• **Görev A**
Lütfen bilgi ve sorumluluk üzerine metni iki cümleyle özetleyin.
• **Görev B**
Bilgi ve sorumluluk üzerine metni kaldığı yerden devam ettirin.

• **Metin**
Bizim ait olduğumuz manevi dinamiklerin öğütlediği akıl ise; ulaşılan bilginin insanlığın faydasına kullanılması, üretilen her değerle birlikte insanlığın kanayan yaralarına pansuman yapılmasını fısıldar ki; bu aynı zamanda elde edilen bilginin bir övünç kaynağı değil, insanın omuzlarına beraberinde ciddi bir “sorumluluk” yüklediği gerçeğini benliğimize çarpar.
Fark ettiyseniz iki akıl arasında “bilginin erdeminin muhafazası” gibi bir ayrım vardır.
Biri, erdem kavramından bağımsız dünyayı ele geçirme ve kendi cennetini yaratmak için dünyayı kendinden olmayanlara cehenneme çevirme uğraşını verirken; diğeri ise elde ettiği bilginin omzuna yüklediği sorumluluk ile, kendini insanlığa ve içinde yaşadığı çağa borçlu hisseder. Yani öbüründeki “sorumsuzluk” diğerinde “sorumluluğa” dönüşür.
Yani bilgiyi “sorumsuzca” kullanan akıl bilginin erdemini yitirmiş ve aynı zamanda bilgideki hikmetten mahrum olmuş; bilgiyi “sorumluluk” olarak gören akıl ise, bilginin erdemiyle birlikte kendisine “hikmet” kapısını açmış olur.

• **Gösterilen veriler**
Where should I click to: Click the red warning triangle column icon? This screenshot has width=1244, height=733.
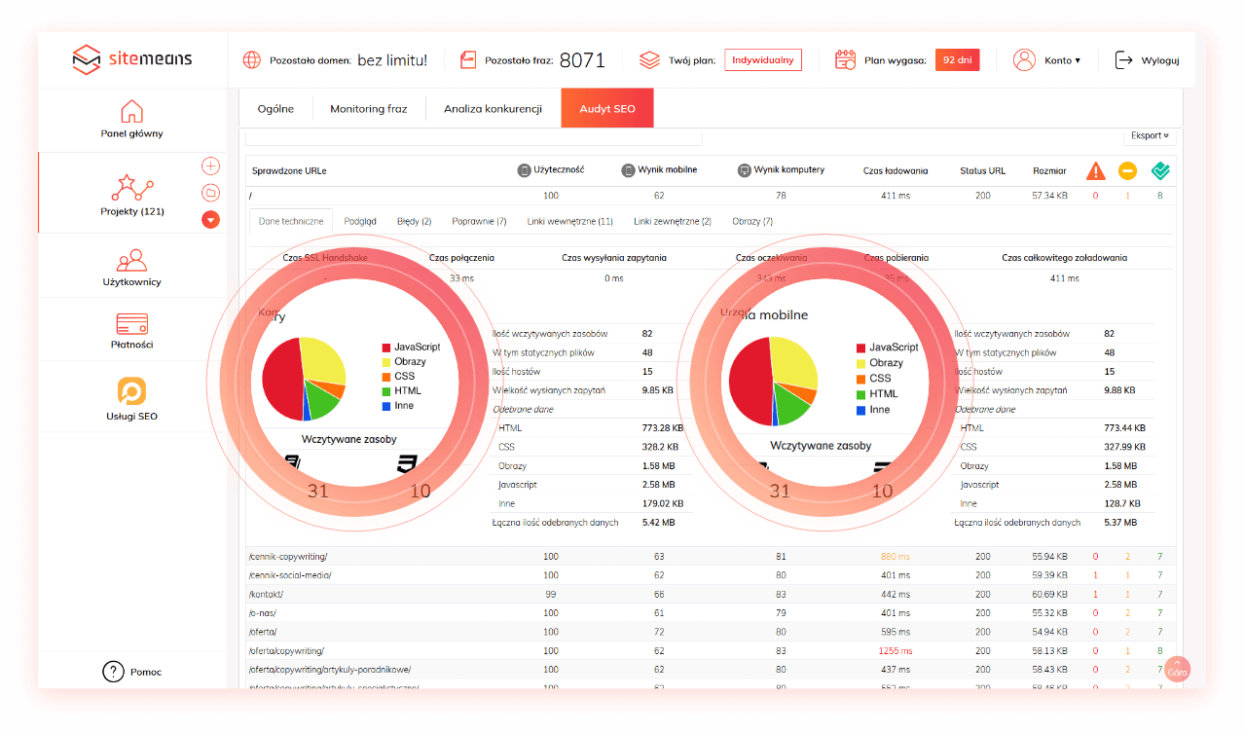coord(1096,170)
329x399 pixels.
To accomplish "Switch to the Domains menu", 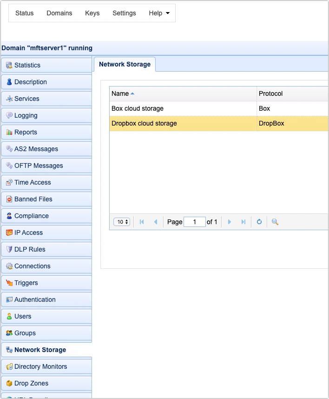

• **Görev sonucu A**
Metne göre manevi dinamiklerin öğütlediği akıl, bilginin insanlığın faydasına kullanılmasını ister ve bilgiyi bir övünç kaynağı olarak değil, ciddi bir sorumluluk olarak görür; iki akıl arasındaki ayrım ise bilginin erdeminin muhafazasıdır. Bilgiyi sorumsuzca kullanan akıl erdemini yitirir ve hikmetten mahrum kalır; bilgiyi sorumluluk olarak gören akıl ise kendini insanlığa ve çağına borçlu hisseder ve kendisine hikmet kapısını açar.

• **Görev sonucu B**
Zira hikmete ulaşmayan bilgi, muhatabında bir “şehvet” doğurur ve içindeki kibri besleyerek bu kibirle bir “hegemonya” oluşturma çabasına girer.
Daha açık bir tabirle, bilginin gücüne erişmekle “ilahlığa” soyunmuş olur ki; bugün kravatlı küresel katillerin yaptığı zulümlerin kaynağı tam da burada yatmaktadır!
Zira, erdem ve hikmetten yoksun akıl bu yüzden kendi yumurtasını pişirmek için dünyayı her anlamda ateşe vermekten zerre kadar endişe etmemektedir.
Peki biz bu bilgi krallığına nasıl yenildik veya (rahmet olsun) Cemil Meriç’in de deyimiyle “aslan medeniyeti” iken “tilki krallığına” nasıl yenik düştük?
Allahualem Kerbübela Romanı’nı yazarken denk gelmiştim.
Bundan yaklaşık 1500 yıl öncesi.
Yer Kerbela.
Zaman İlahi beyanın adeta kanatıldığı ve gök ehlinin dahi ağladığı bir zaman!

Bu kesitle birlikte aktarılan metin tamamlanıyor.